--- Supplied data Enclosed Below ---
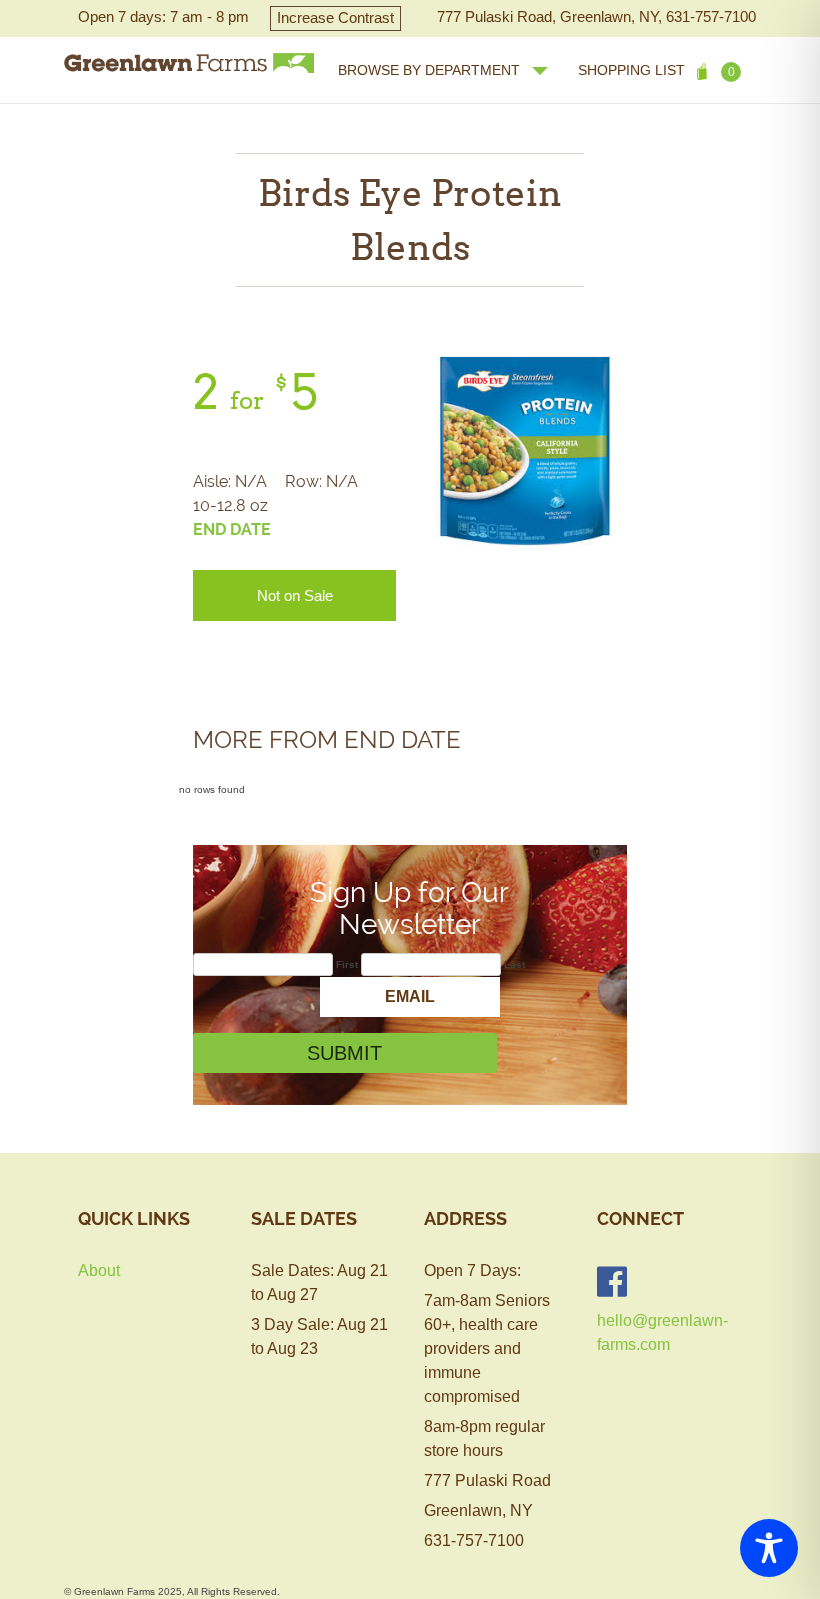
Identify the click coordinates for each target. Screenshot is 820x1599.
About (99, 1270)
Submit (344, 1053)
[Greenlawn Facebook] (612, 1281)
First (347, 964)
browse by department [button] (429, 70)
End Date (232, 529)
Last (514, 964)
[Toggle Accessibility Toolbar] (769, 1548)
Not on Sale (295, 595)
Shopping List (656, 70)
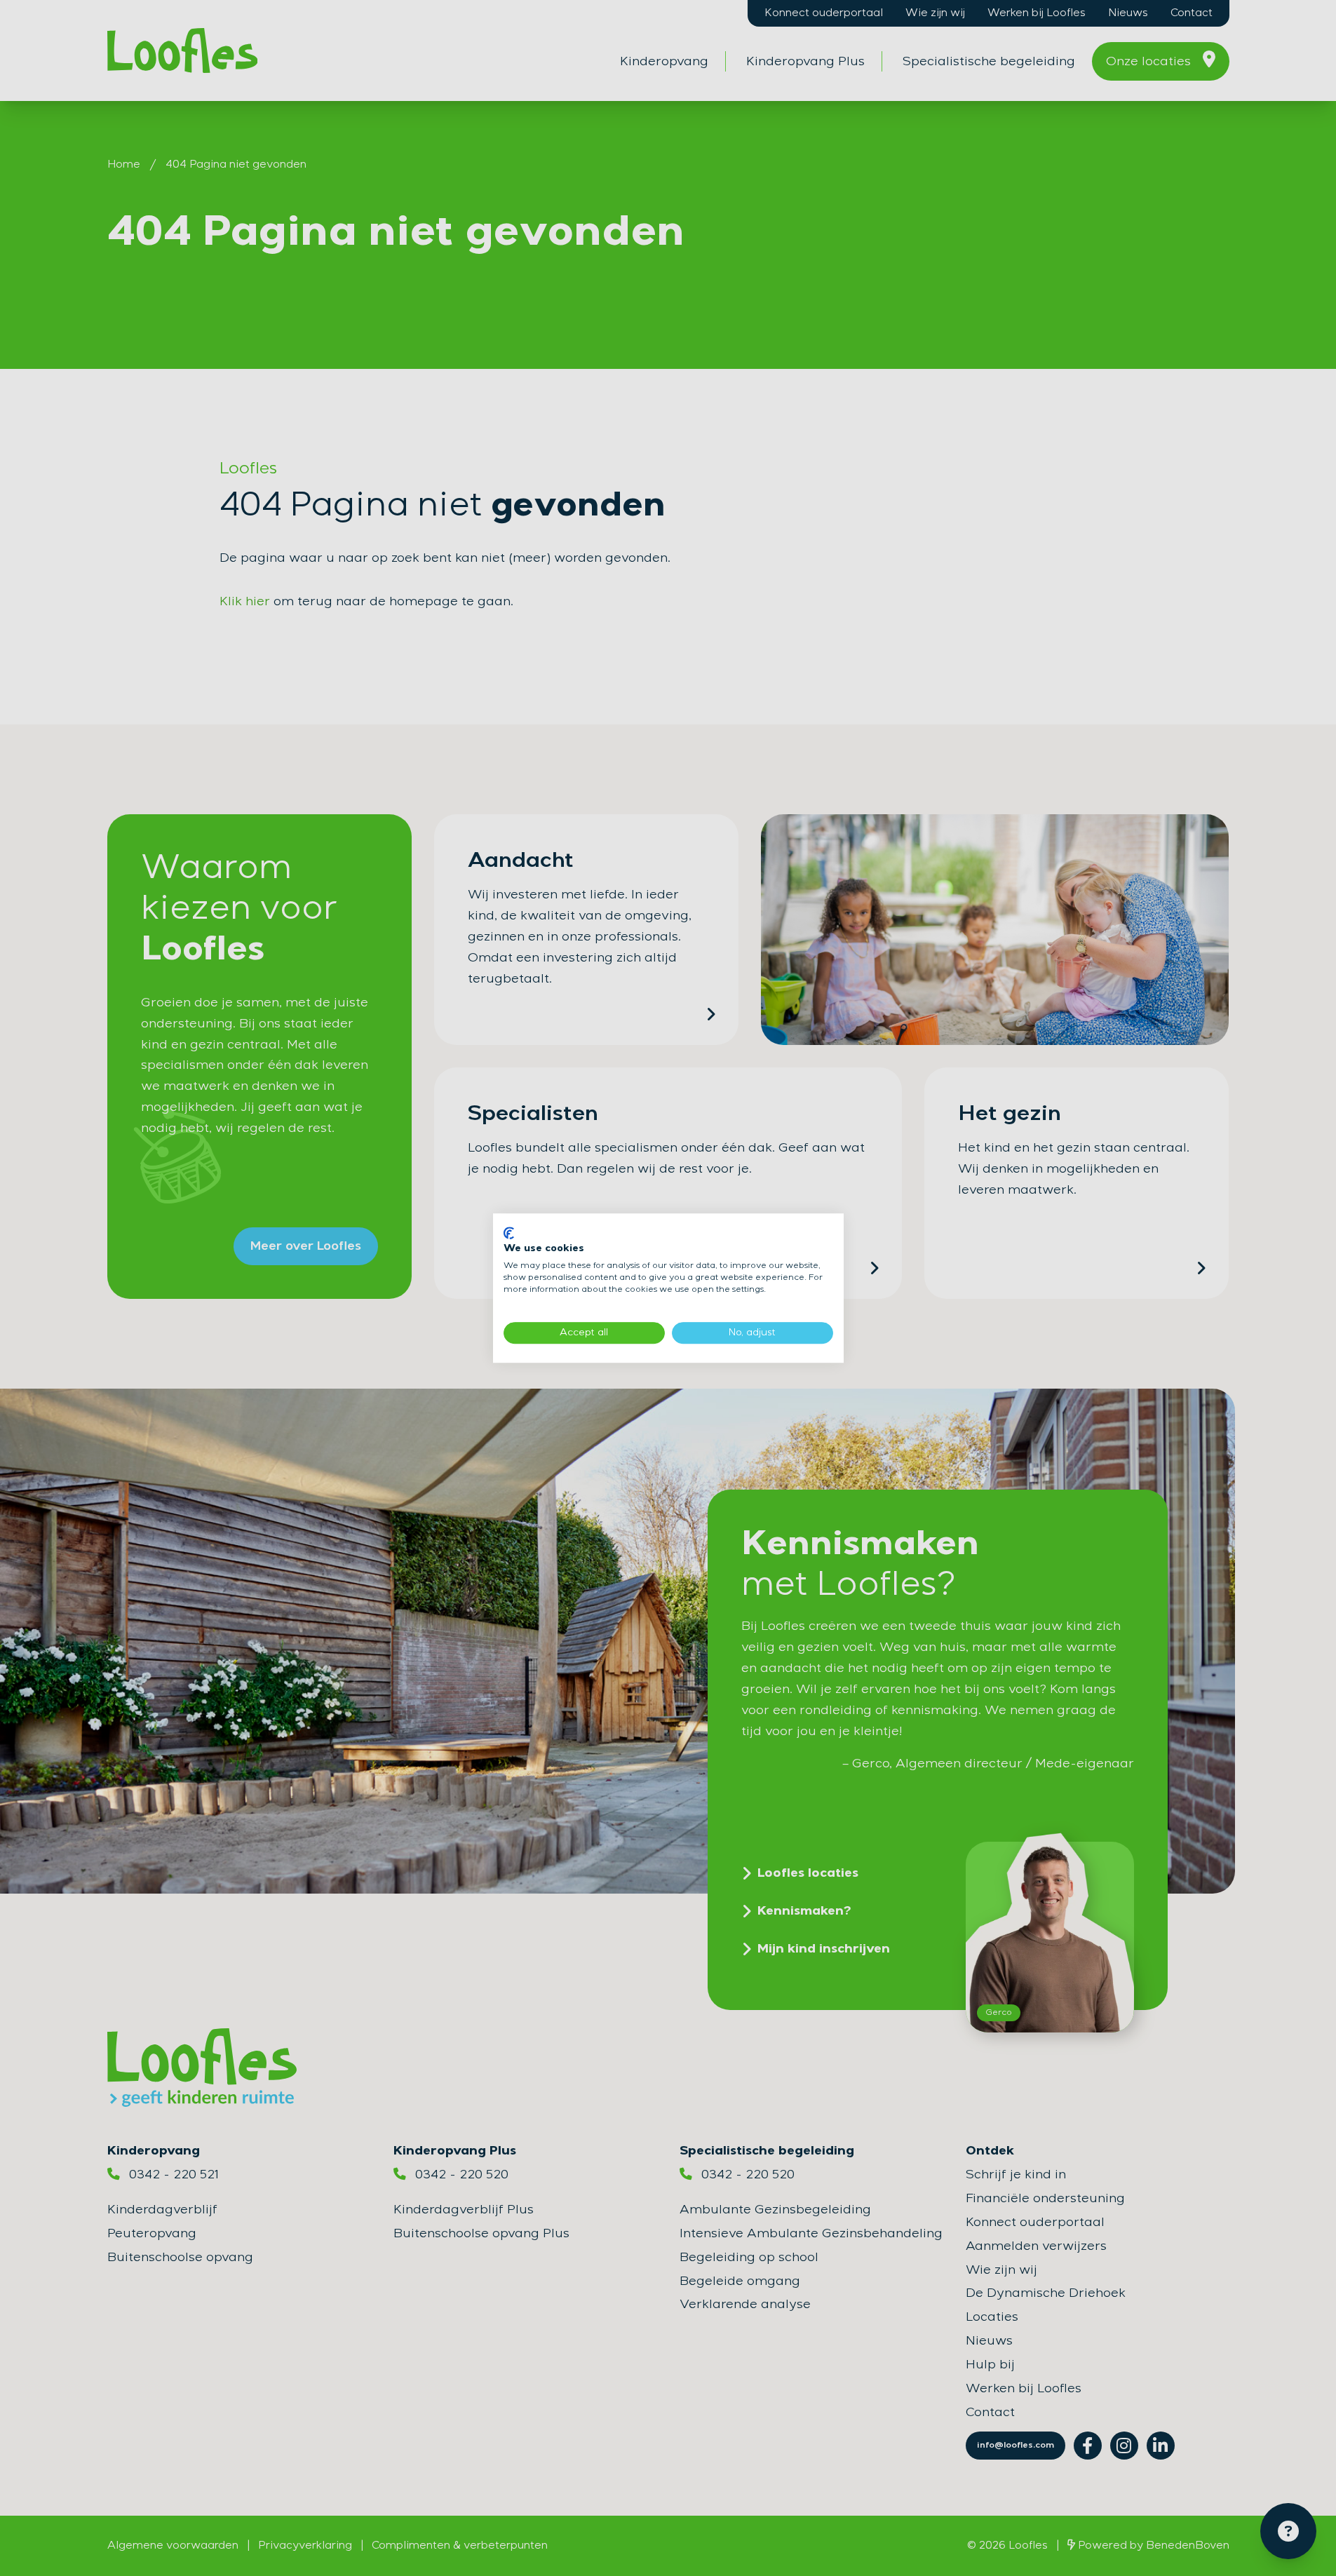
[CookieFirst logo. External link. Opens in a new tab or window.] (509, 1233)
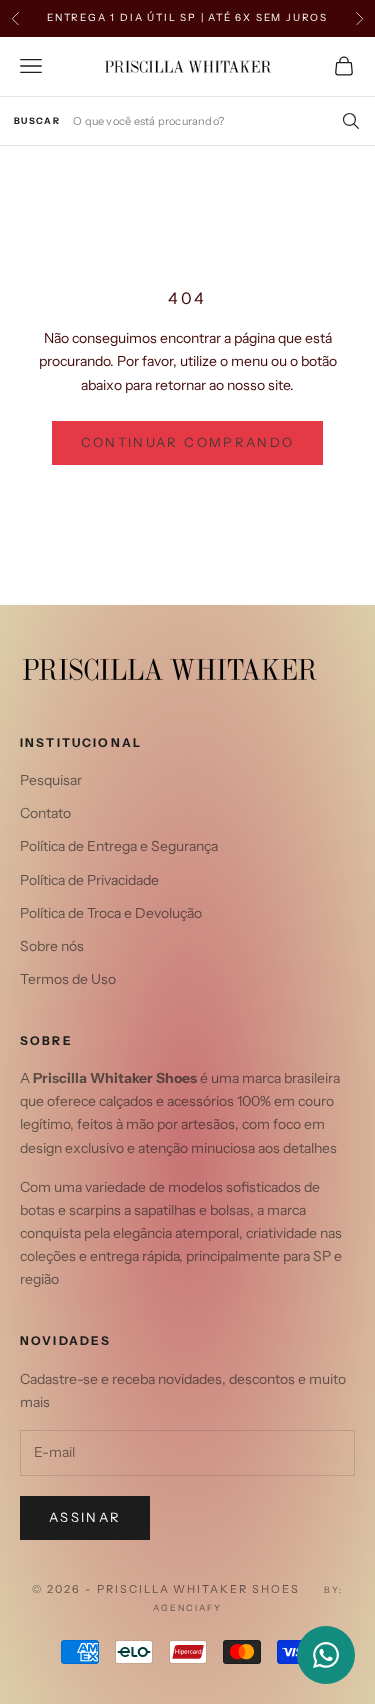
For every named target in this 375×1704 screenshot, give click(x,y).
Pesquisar (51, 780)
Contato (45, 813)
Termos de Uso (68, 979)
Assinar (85, 1517)
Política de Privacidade (89, 880)
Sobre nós (52, 946)
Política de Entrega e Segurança (119, 846)
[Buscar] (347, 121)
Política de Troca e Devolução (111, 913)
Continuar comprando (187, 442)
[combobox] (217, 120)
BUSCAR (37, 120)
--- End of Enclosed Supplied data ---
:: Assignment ::
Give the entries again exactly, but skip every image.

:: Response to this task ::
Identify the click coordinates for each target. Screenshot is 820x1599.
About (99, 1270)
Submit (344, 1053)
[Greenlawn Facebook] (612, 1281)
First (347, 964)
browse by department [button] (429, 70)
End Date (232, 529)
Last (514, 964)
[Toggle Accessibility Toolbar] (769, 1548)
Not on Sale (295, 595)
Shopping List (656, 70)
[CookieFirst logo. External link. Opens in a new tab or window.] (509, 1233)
For every named target in this 375×1704 screenshot, give click(x,y).
Pesquisar (51, 780)
Contato (45, 813)
Termos de Uso (68, 979)
Assinar (85, 1517)
Política de Privacidade (89, 880)
Sobre nós (52, 946)
Política de Entrega e Segurança (119, 846)
[Buscar] (347, 121)
Política de Troca e Devolução (111, 913)
Continuar comprando (187, 442)
[combobox] (217, 120)
BUSCAR (37, 120)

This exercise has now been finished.